Goal
Reproduce the lines from the one containing "2012年6月 (3, 602)" through the one containing "2015年9月 (3, 504)", exchanging "セレモニー" for "式典" and leaving everything else as it is.

### Data for this exercise ###

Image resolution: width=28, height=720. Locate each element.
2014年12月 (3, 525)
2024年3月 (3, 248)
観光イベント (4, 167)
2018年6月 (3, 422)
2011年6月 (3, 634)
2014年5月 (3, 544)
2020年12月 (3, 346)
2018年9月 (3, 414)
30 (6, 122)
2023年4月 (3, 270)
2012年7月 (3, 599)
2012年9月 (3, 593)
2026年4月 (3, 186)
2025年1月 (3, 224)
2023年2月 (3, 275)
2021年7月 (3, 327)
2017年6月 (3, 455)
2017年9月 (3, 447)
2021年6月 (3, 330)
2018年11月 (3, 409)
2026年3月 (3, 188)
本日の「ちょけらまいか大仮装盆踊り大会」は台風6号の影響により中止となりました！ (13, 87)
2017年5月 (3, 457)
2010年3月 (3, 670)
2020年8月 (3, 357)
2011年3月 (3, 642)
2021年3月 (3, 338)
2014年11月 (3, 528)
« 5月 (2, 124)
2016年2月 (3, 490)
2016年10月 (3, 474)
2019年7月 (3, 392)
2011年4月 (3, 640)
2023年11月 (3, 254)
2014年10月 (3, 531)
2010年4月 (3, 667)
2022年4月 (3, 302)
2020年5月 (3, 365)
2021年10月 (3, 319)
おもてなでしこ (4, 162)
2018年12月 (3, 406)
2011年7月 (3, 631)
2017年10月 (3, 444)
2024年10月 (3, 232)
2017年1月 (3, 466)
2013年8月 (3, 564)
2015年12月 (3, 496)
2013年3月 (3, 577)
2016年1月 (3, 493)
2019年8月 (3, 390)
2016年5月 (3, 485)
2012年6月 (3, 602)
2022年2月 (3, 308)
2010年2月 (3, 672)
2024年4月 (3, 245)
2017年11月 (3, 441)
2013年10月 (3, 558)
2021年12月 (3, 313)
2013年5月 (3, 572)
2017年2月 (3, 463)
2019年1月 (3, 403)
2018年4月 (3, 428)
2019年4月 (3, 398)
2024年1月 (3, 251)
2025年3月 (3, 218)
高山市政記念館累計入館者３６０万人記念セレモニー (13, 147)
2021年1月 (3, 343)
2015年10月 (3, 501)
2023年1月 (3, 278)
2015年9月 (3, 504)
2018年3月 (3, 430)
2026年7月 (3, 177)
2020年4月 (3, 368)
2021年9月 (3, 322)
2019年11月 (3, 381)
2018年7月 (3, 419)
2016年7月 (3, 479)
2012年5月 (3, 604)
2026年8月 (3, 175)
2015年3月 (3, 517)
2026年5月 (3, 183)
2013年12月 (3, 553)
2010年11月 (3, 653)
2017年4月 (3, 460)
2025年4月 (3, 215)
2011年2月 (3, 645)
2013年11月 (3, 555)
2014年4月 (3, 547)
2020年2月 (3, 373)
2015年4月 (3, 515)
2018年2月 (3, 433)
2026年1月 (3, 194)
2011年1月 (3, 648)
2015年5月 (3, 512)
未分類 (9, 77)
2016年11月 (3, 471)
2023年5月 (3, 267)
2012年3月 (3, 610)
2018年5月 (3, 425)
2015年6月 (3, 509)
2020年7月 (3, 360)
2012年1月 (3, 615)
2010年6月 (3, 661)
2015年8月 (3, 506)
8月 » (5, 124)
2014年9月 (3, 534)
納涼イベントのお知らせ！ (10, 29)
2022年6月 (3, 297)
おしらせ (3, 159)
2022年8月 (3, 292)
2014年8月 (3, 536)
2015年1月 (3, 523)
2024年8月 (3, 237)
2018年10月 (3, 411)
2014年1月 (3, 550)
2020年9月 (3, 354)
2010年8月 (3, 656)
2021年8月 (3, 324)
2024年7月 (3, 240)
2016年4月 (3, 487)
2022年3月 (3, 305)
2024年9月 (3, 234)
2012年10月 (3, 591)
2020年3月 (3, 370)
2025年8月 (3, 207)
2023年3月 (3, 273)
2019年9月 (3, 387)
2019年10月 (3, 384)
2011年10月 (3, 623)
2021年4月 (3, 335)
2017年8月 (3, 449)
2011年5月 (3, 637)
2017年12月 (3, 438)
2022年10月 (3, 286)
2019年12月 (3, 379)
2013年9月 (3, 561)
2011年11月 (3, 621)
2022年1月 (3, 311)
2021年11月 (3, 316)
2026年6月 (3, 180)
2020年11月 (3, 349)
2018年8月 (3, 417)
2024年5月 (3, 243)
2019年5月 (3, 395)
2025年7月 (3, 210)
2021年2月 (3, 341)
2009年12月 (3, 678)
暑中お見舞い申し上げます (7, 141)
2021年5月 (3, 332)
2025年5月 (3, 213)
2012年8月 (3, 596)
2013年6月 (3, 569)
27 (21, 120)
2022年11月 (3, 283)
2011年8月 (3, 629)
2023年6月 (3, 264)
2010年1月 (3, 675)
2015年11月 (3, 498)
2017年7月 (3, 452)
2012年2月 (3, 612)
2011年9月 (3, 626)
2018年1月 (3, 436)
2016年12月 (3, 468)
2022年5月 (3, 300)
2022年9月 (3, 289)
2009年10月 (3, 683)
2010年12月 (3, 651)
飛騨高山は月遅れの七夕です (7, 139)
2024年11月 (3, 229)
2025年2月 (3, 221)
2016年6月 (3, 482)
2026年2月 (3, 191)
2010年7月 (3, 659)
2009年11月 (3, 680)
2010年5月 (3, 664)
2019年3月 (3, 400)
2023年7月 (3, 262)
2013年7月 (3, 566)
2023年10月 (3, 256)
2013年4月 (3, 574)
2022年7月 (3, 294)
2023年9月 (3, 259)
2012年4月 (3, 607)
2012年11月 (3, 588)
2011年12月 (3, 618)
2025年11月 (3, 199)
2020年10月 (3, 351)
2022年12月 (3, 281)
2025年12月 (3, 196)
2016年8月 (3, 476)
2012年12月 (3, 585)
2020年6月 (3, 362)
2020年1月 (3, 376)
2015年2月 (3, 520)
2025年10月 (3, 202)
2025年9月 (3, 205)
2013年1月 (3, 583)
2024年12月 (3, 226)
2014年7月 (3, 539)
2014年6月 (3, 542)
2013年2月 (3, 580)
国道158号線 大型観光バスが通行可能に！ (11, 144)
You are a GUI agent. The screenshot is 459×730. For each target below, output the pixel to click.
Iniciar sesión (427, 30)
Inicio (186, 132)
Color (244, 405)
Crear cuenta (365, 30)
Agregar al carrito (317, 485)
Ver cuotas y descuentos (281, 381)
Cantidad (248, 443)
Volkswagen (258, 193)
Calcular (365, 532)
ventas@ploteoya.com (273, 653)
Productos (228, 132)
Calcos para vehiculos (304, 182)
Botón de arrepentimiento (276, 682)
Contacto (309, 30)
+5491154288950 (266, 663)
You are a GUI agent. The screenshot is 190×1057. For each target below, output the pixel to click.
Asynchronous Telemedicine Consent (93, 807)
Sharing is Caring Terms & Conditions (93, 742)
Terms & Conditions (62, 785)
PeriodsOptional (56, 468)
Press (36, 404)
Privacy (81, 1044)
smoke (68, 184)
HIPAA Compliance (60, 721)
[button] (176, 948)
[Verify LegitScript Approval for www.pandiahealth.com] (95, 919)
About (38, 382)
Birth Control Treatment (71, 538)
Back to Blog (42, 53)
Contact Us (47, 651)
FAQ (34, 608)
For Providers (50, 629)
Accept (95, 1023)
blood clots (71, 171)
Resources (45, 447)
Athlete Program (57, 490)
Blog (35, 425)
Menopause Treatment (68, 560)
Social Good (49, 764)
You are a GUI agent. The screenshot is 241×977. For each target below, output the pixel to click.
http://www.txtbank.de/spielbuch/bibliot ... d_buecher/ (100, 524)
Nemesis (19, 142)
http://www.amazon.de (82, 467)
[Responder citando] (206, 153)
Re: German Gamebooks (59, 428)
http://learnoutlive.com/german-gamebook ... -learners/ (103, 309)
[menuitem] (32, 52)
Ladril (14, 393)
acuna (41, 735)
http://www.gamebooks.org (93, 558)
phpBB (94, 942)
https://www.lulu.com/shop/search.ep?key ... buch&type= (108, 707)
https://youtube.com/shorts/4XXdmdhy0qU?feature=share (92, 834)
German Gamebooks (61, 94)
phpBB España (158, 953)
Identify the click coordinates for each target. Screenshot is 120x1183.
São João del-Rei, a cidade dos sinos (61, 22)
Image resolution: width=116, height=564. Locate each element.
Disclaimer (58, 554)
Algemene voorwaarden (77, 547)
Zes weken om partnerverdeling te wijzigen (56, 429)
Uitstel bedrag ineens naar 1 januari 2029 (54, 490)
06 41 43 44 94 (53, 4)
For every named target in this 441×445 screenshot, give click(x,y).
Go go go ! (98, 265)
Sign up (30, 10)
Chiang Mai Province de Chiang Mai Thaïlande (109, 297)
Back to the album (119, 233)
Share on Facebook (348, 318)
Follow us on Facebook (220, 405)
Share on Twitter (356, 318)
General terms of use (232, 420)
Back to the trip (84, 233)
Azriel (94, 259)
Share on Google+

###

Exercise response
2012年6月 (3, 602)
2022年2月 (3, 308)
2010年2月 (3, 672)
2024年4月 (3, 245)
2017年11月 (3, 441)
2013年10月 (3, 558)
2021年12月 (3, 313)
2013年5月 (3, 572)
2017年2月 (3, 463)
2019年1月 (3, 403)
2018年4月 (3, 428)
2019年4月 (3, 398)
2024年1月 (3, 251)
2025年3月 (3, 218)
高山市政記念館累計入館者３６０万人記念式典 (13, 147)
2021年1月 (3, 343)
2015年10月 (3, 501)
2023年1月 (3, 278)
2015年9月 (3, 504)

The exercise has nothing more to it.